What: Attachment Parenting International (API), along with the Sears family and other prominent AP supporters, declared October to be Attachment Parenting (AP) Month.

The AP Month vision is to create one strong voice for AP through activities, events and information and to celebrate what we believe in — the value of being “Attached at the Heart Through the Years” for our families and for our communities.

Who: All parents, AP partners and like minds around the world are invited and encouraged to join with us in growing “Attached at the Heart Through the Years” during the second annual Attachment Parenting Month.

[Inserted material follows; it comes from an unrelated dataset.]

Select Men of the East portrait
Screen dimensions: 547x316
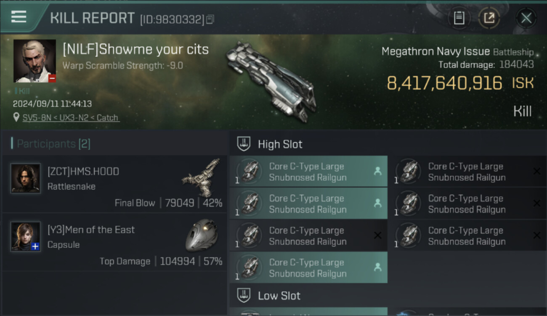point(26,236)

Why: “Attached at the Heart Through the Years” is the theme for AP Month 2009 and a statement that healthy, secure attachments between parents and children is a dynamic process that extends throughout childhood and does not end with baby bonding. During AP Month, parents are challenged to re-examine their daily activities and traditions and learn new ways to grow with each other and remain close and supportive. AP Month partners will offer resources to support and sustain these efforts all year round.

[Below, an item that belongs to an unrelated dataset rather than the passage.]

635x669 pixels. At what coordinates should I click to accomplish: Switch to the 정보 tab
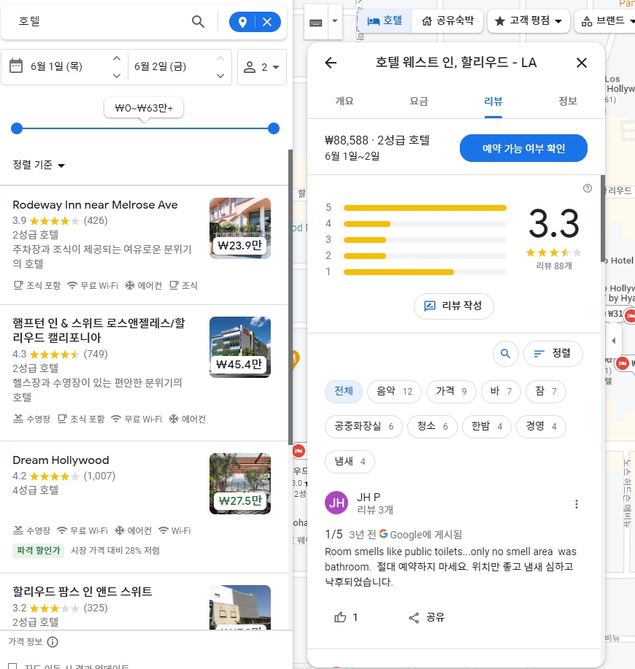(568, 100)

Key AP Month Goals include unifying the AP voice to:
1. Offer parents and adults support and confidence in growing “Attached at the Heart Through the Years” to last a lifetime
2. Promote awareness of AP
3. Educate about API, other AP Month sponsors and their services
4. Provide a source of funds to support the API mission

Resources: The AP Month Central website is the gateway to information about AP Month. It includes the AP Month Toolkit as resource for you to use to plan and promoting your own events and activities for October.


What Attachment Parenting Is
From AskDrSears.com:

Attachment parenting is a style of caring for your infant that brings out the best in the baby and the best in the parents.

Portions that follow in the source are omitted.